Soysuzdan güzel olmaz... Ruhun lisanı İlm-i Sîma

Dr. Halim Gençoğlu Independent Türkçe için yazdı

Kamet'i (boyu) her kimin olsa uzun 
Olur o safi-kalb ü sade derin,
Kısa olursa kibr ü kine olur,
Mekr ile hileye hazine olur...


Türkiye'de üzerinde pek durulmayan fakat esasında toplumun genelini ilgilendiren meselelerden biri asalet olgusudur. 

İnsanı güzel yapan sadece dış görünüşü müdür?

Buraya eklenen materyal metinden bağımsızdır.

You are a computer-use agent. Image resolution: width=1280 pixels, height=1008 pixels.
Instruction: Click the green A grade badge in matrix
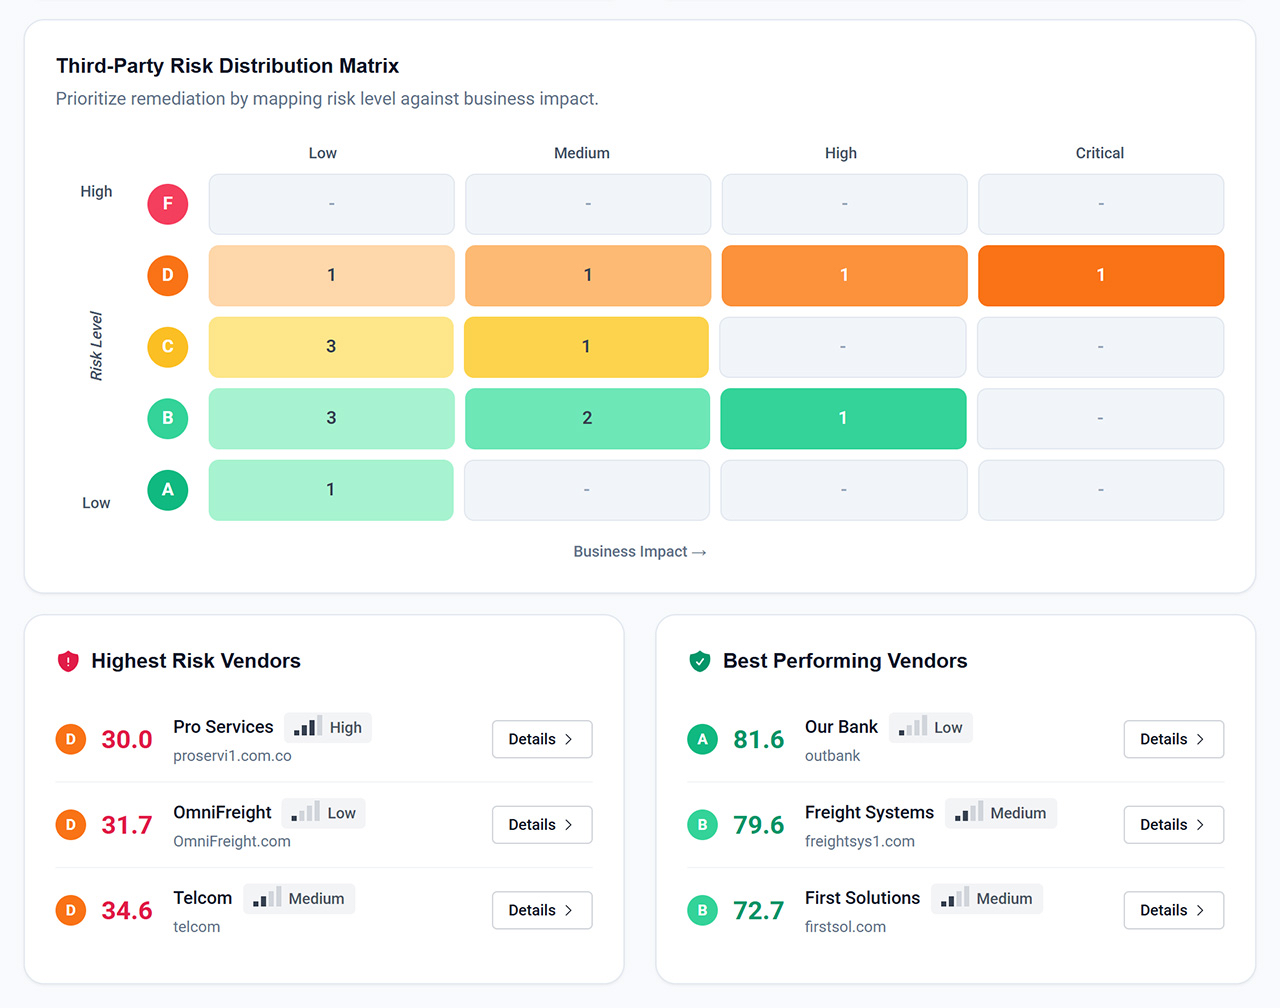pos(168,490)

Güzellik neye denir ve asaletle bağlantısı nedir? 

Asalet neden tarihi imparatorluklarda hep önem arz etmiştir? Soy güzelliğinden ne anlamalıyız?

Bazı ilimsel veriler ışığında "Soysuzdan güzel olmaz" sözünde kastedilen nedir, bu yazıda onu ele alacağız.
 

1.jpg
İngiliz asıllı Mary Ann Bevan (1874-1933) "dünyanın en çirkin kadını" namıyla tanınmış ve bu şöhretiyle tarihe geçmişti. Peki, bu İlm-i Feraset'in konusuna girer mi ?

 

Türklerde tarihsel süreçte asalet mefhumu

Türklerde soyla ilgili birçok önemli atasözlerinin mevcut olması asalete değer vermelerinden ileri gelir.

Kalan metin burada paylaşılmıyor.